1. Two years ago, I went and saw Jay-Z and Kanye on the Watch the Throne tour. It’s still the best concert I’ve ever seen; my friend and I had seats in the lower 1/3 of the United Center, and the setlist was perfect. When I talked to my dad the next day, he asked me how it was. I told him I didn’t really know how to articulate it. I said the only comparison I could come up with that he’d understand was that it was like seeing the Beatles and the Rolling Stones play the same stage together in 1968. He kind of scoffed at that—he’s got that old man thing now where he thinks any music that he doesn’t like is “trash”—but then he asked if I really thought Kanye was my Beatles. I told him he was the only guy in my lifetime who felt like he was moving culture the way he told me the Beatles did. So then my dad started dicking with me, and asking me who the Jefferson Airplane was, etc. It was a funny conversation, where my dad was trying to show interest in the music I liked, in a half-assed way. The only one I remember for sure is that I called Eminem my generation’s Elvis Presley.
2. That was pretty dumb, I guess, but I think I still sort of believe it. I don’t think Eminem’s impact on popular culture—particularly in the parts of the country that DONT have a built-in hip-hop listening culture aka the middle of America minus Chicago and Texas, basically—has been properly articulated. In my middle school in Oshkosh, WI, there were maybe 20 of us in sixth grade who knew of Notorious BIG, who actually paid attention to the rap videos on TRL, who knew any rapper other than Will Smith. By the second semester of seventh grade, I bet there were only 20 people who didn’t know every word to “My Name Is,” who weren’t able to pick Dr. Dre out of a crowd, who didn’t at least know a Tupac song, and who didn’t try to get an older friend/sibling/sibling of a friend to buy them the unedited version of The Slim Shady LP from the only Target in America that actually carded kids trying to buy Parental Advisory CDs. And by high school, rap was the popular music. I mean, I still remember talking about the “My Name Is” video the day after all of us first saw it on TRL. It was like the Kennedy Assassination.

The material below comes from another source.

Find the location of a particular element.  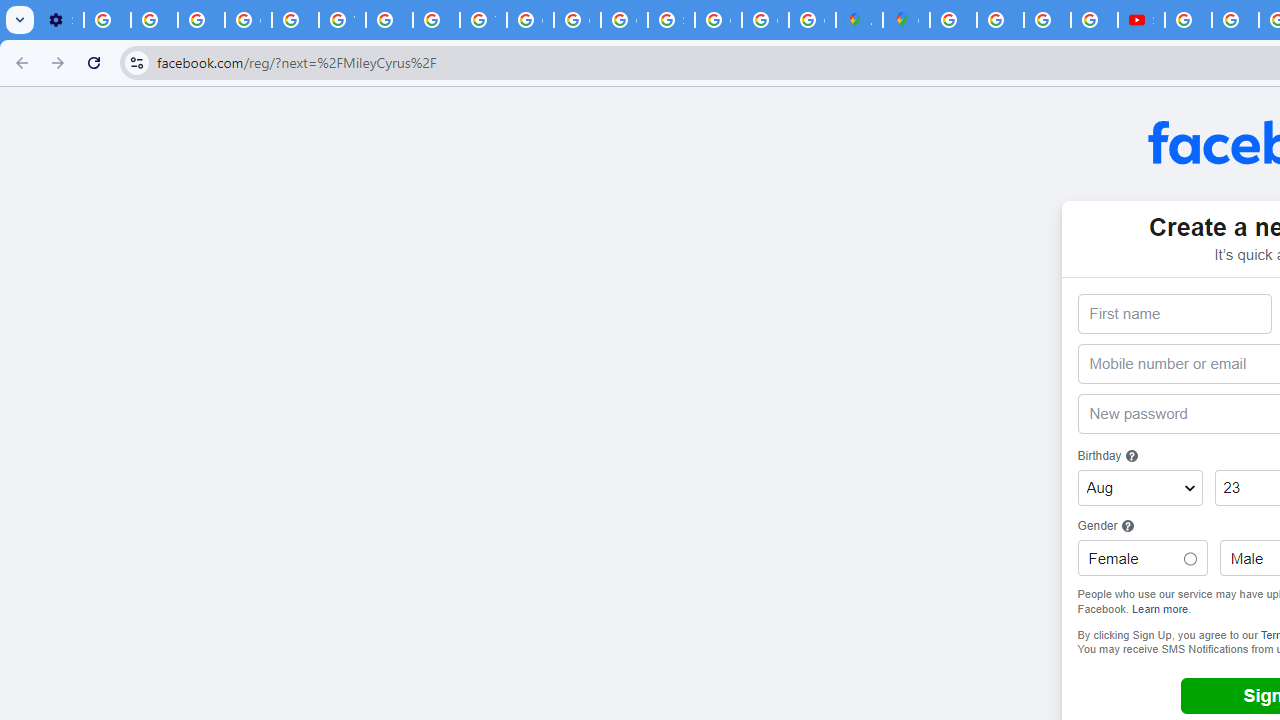

'Settings - Customize profile' is located at coordinates (60, 20).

Everyone saw different things of note. Bleached hair became the coolest hair style.
Now, I realize that in other places across America, you guys were all fans of rap as kids, you were weaned on Makaveli, or whatever. But that was not the case everywhere. It was hard to listen to any music style you wanted in 1998 in small town Wisconsin. We knew Garth Brooks and boy bands and pop punk, because that’s what got played on the radio station in Appleton. We saw TRL. And that was it, pretty much. High speed Internet didn’t come to Oshkosh until 2002.

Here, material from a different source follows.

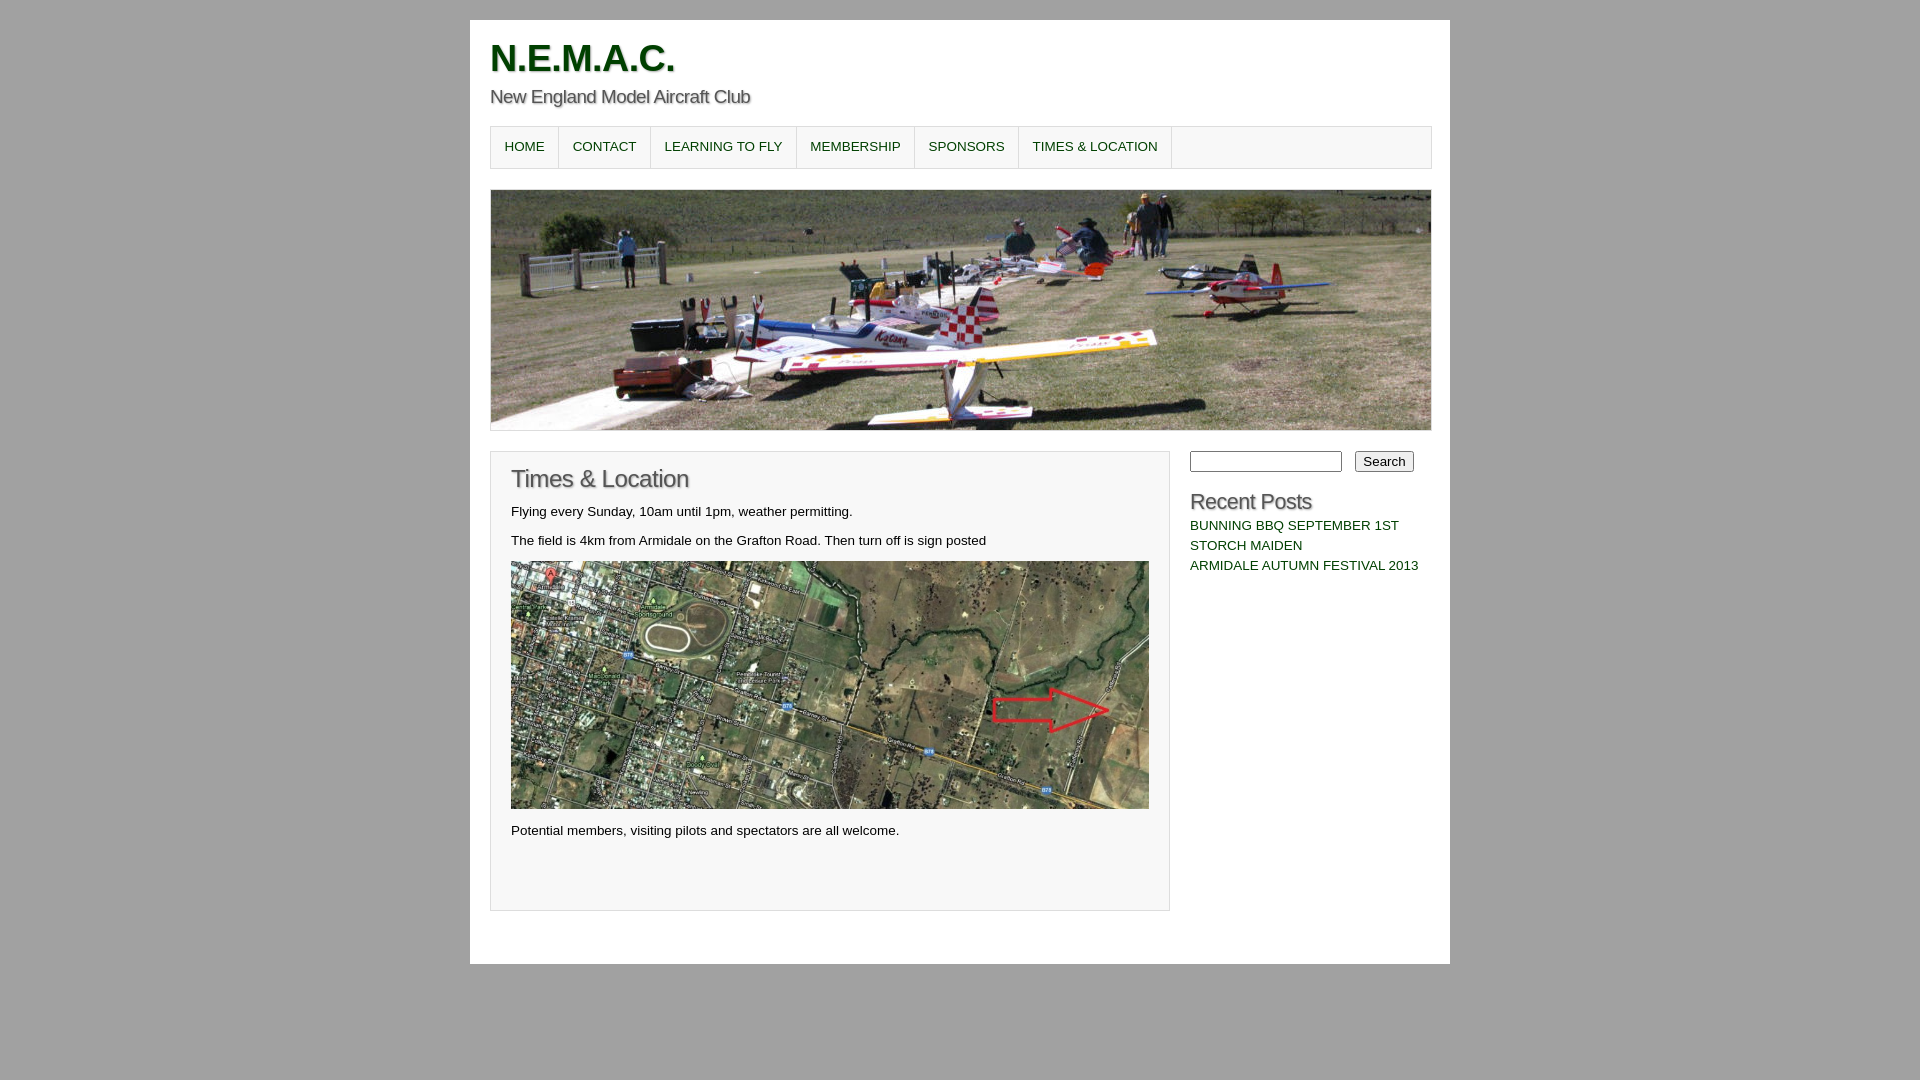 The image size is (1920, 1080). Describe the element at coordinates (581, 56) in the screenshot. I see `'N.E.M.A.C.'` at that location.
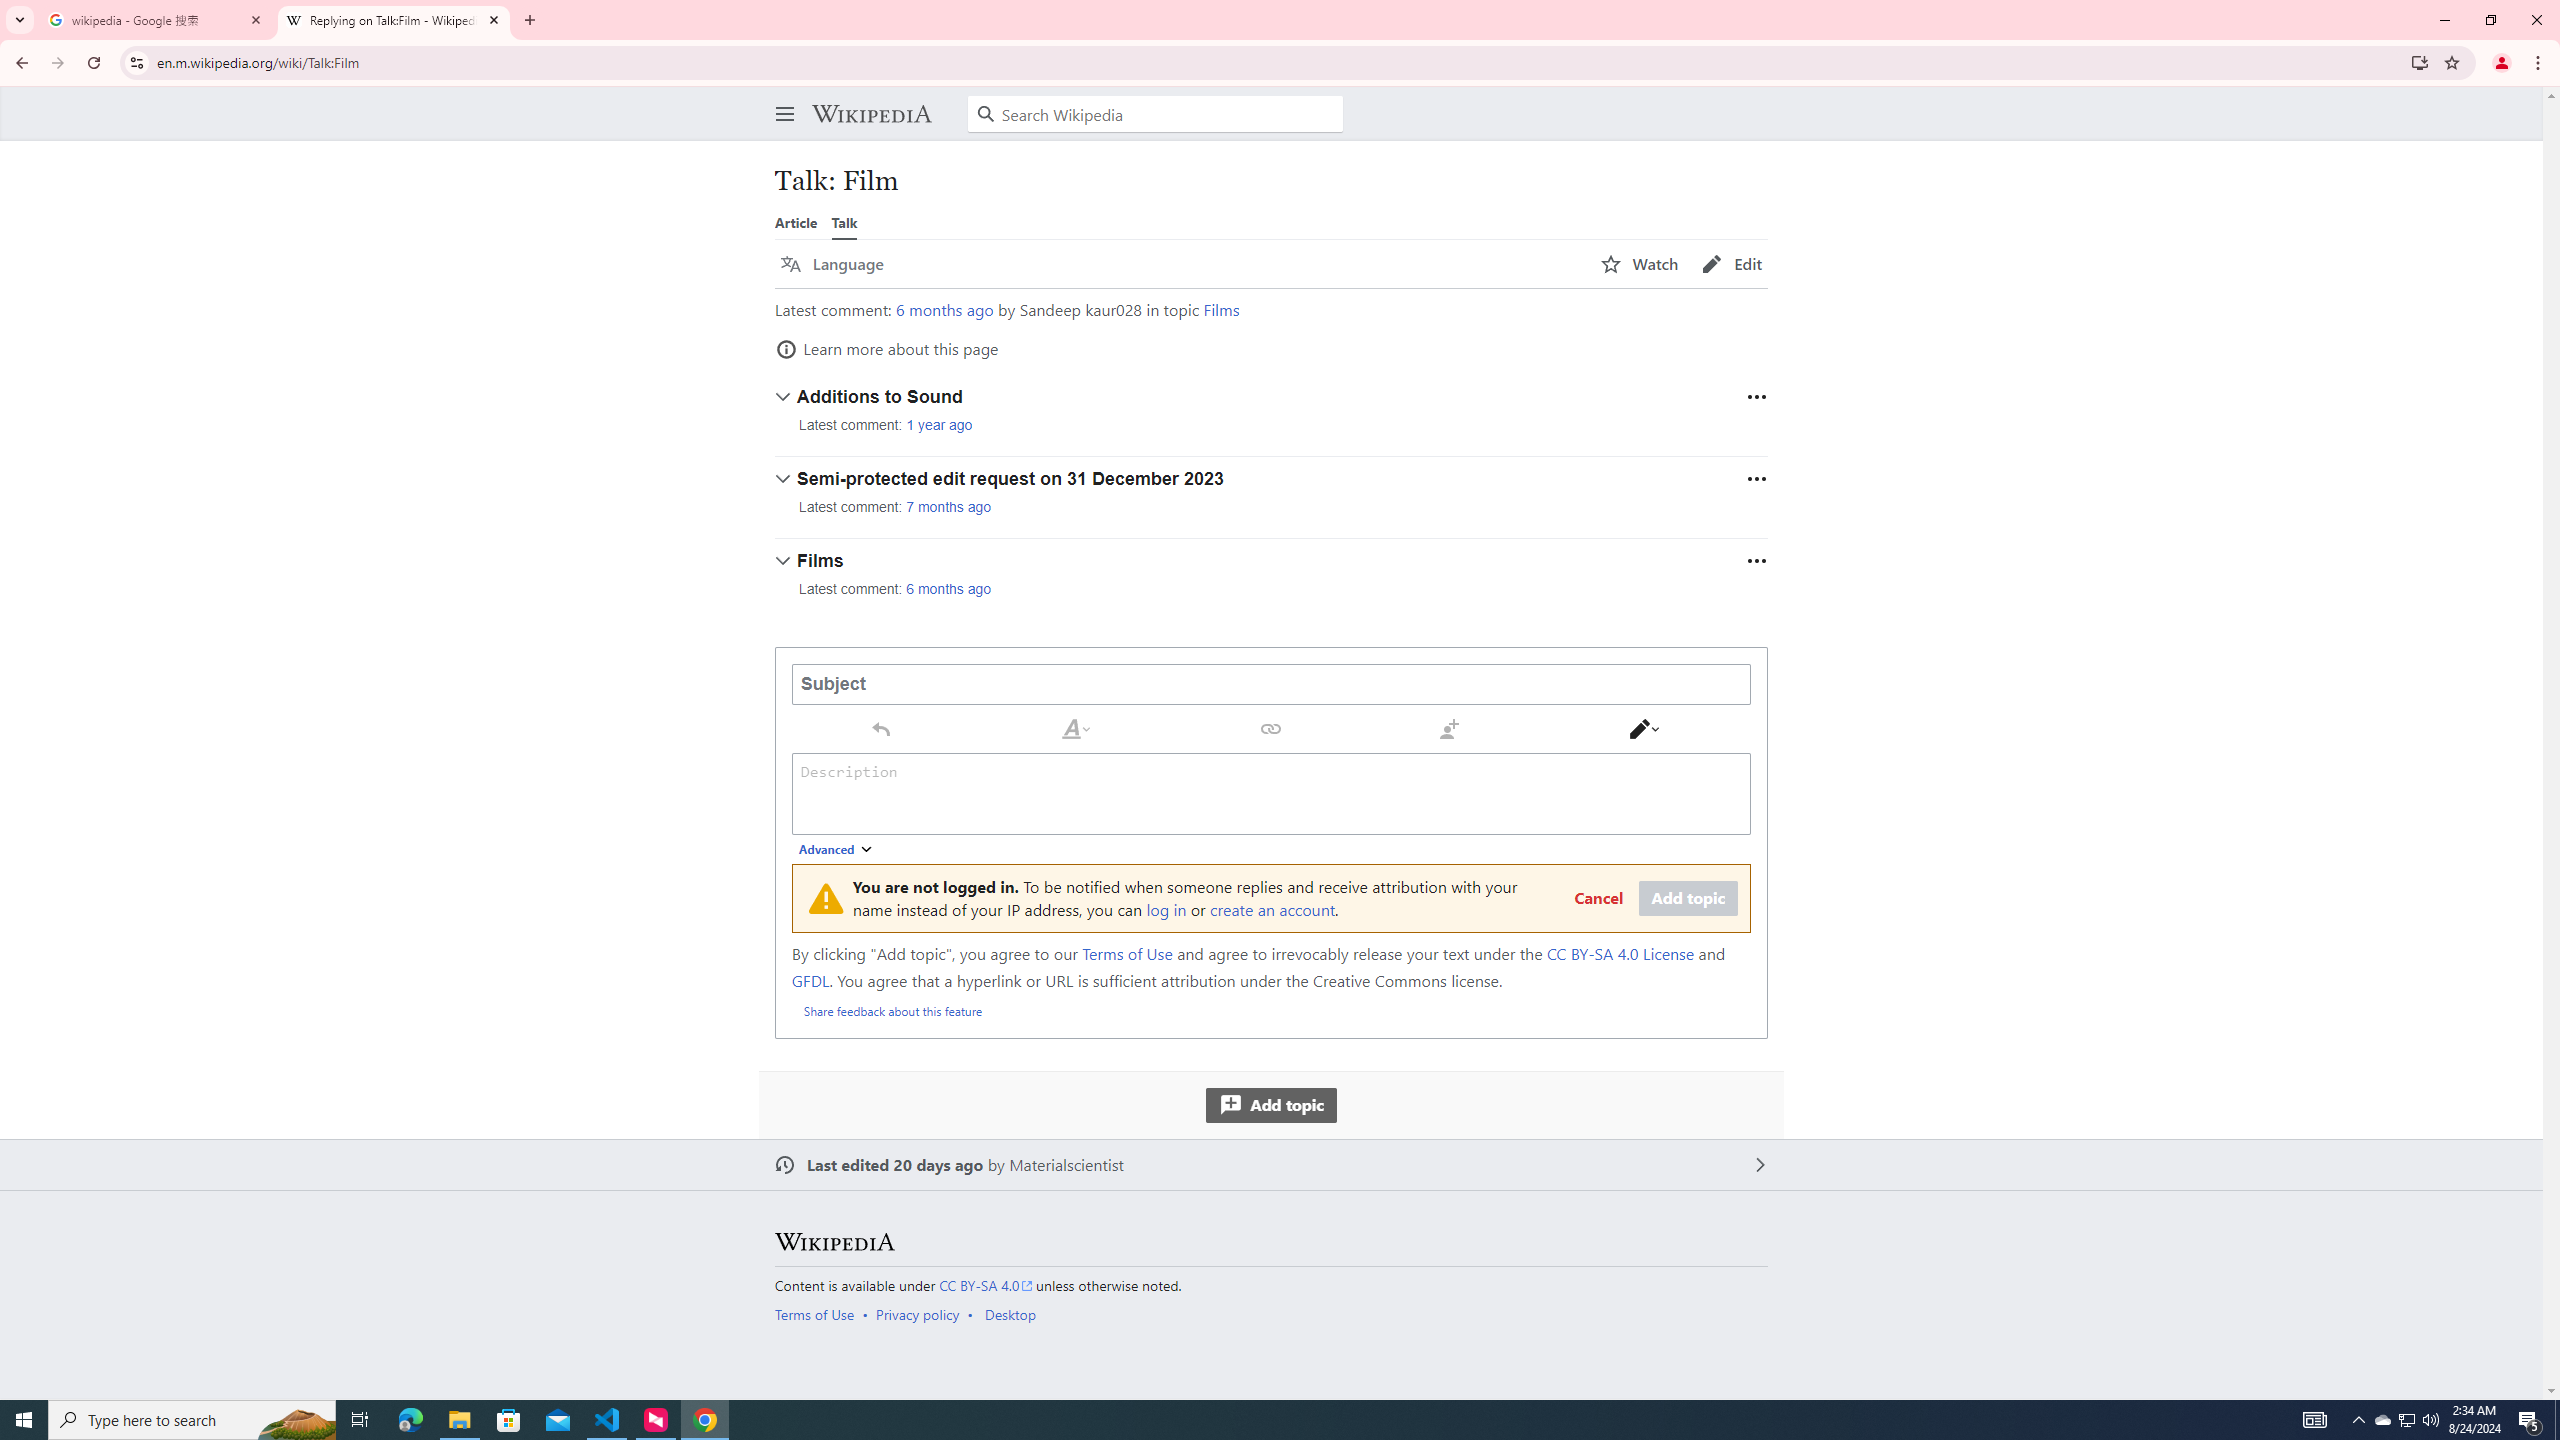 The width and height of the screenshot is (2560, 1440). What do you see at coordinates (917, 1313) in the screenshot?
I see `'Privacy policy'` at bounding box center [917, 1313].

Eminem basically invented a generation of Wisconsin kids who would be ready for Outkast, for Jay-Z to be the biggest pop star, for Kanye, for everything that came since, basically. It’d be hard to imagine a generation of kids from my high school buying tickets to see Kanye West at Summerfest—as many did—without Eminem.
Which makes him Elvis. He primed it for everyone coming later. And I don’t mean Kanye owes him anything, just like the Beatles didn’t owe Elvis shit. It’s just that Em helped create a larger audience for hip-hop than had previously existed. For better more than worse.
3. The thing I realized listening to this is that “Stan” is musically probably his best song, even if it’s maybe myopic topic wise. And “Lose Yourself,” despite being the Eminem song moms love, is overrated.
4. All of this being said, I don’t know that I “love” Eminem. I mean, I know all the words to “Real Slim Shady”—and performed it at karaoke when I was drunk—but apart from making me think at 12 that rap was going to be popular music from here on out I don’t think about him much. I think I even hate his last 3 albums. He’s an artist who stopped MEANING anything to all of us in about 2004. But at the same time, he’ll always be out here, reminding of us of how we used to be, what we used to be like, and what we used to like.
5. I opted to buy the Greatest Hits because I am of the rare camp that think Em was a way better singles artist than he ever was at making albums. You listen to this, and you get his song with Nate Dogg, you get every lead single, you get Elton John’s version of “Stan.” There’s no “Kim,” there’s no bullshit (except “Toy Soldiers”). Sometimes greatest hits album are better than the albums, and in this case it’s true.
6. I remember having my first censorship argument with my parents over Eminem. I told my mom that it was parents’ responsibility to make sure their kids knew that Eminem was making art, and wasn’t really killing people. She told me parents can’t always control what their kids listen to. And then I laughed, and said, “That’s true.” She didn’t even know at that point that I had two Eminem albums in my room that I listened to on headphones like every night.
7. Elton’s suit in this is so legendary.